L'affaire NSA entre dans le domaine de la suspicion. Cette affaire d'espionnage s'est développée par des voies détournées, au fur et à mesure que la presse internationale a diffusé les révélations d'Edgard Snowden (en photo). L'attention s'est justement concentrée sur les atteintes aux libertés individuelles, mais l'aspect entreprise est loin d'être absent. Il vient de rebondir aux Etats-Unis où les prestataires IT se défendent avec vigueur, Cisco et Apple étant particulièrement en pointe.

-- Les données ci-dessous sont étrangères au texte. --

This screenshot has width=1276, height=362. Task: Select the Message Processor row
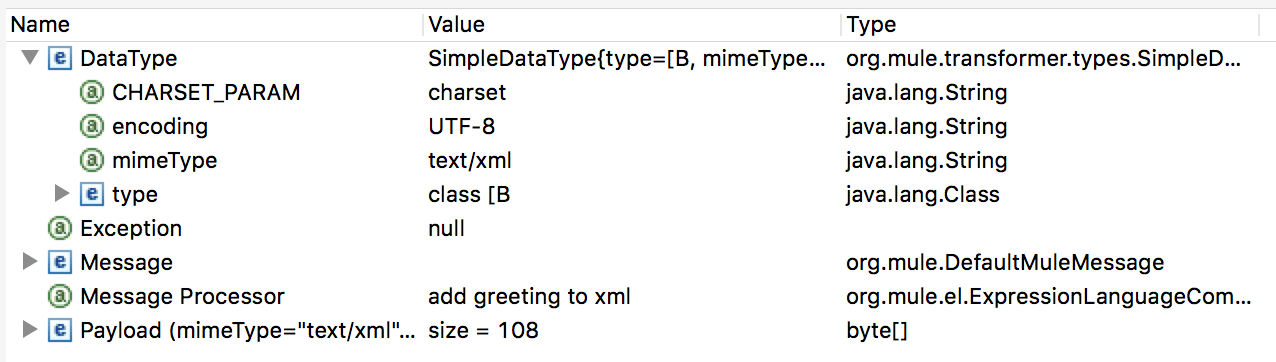click(x=638, y=296)
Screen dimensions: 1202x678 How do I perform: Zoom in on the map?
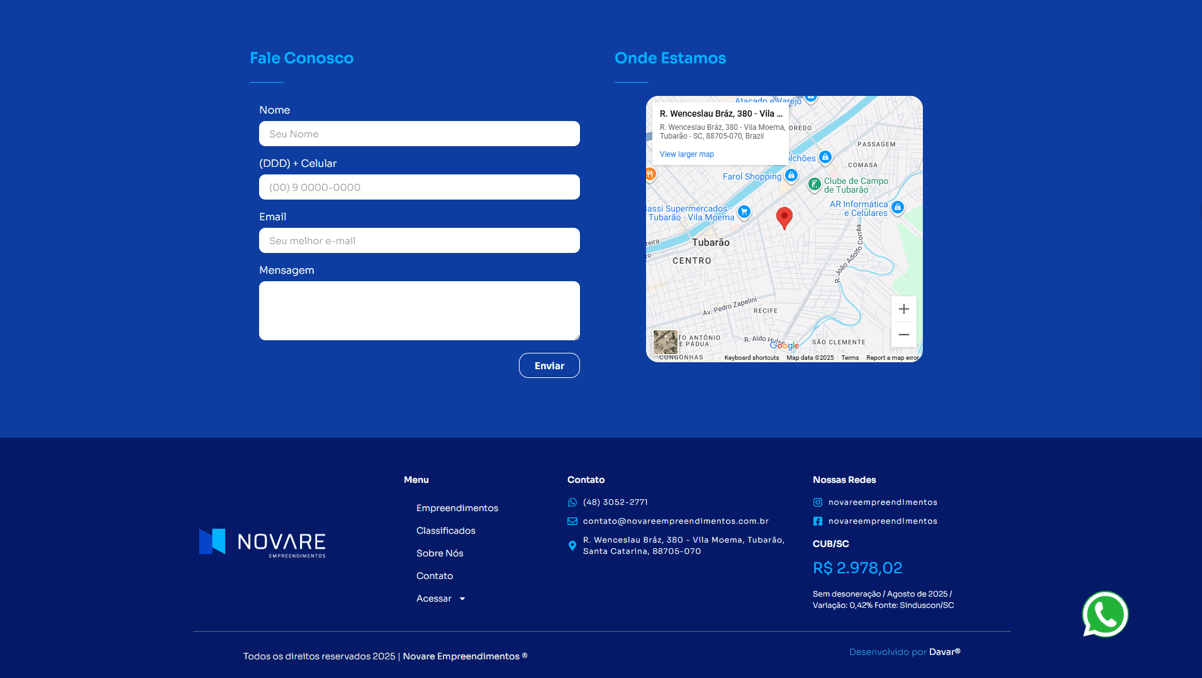[903, 309]
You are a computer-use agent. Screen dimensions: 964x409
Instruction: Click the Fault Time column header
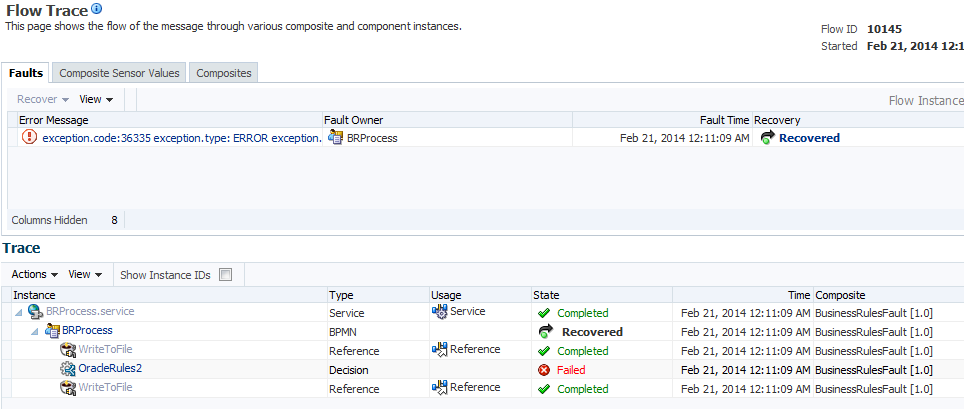724,120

Certains experts suspectent en effet que, sans passer d'accord formel avec la NSA, ces sociétés auraient pu lui révéler les failles de leurs produits, donnant ainsi, de manière détournée, les clés de la maison à l'agence américaine. Pourtant, toutes nient s'adonner à de telles pratiques et affirment placer au-dessus de tout la sécurité des équipements de leurs clients, qui vont du téléphone portable au serveur, en passant par les réseaux. Leur argument est clair : si des failles du style back door existent dans leurs produits, cela s'est fait dans leur dos.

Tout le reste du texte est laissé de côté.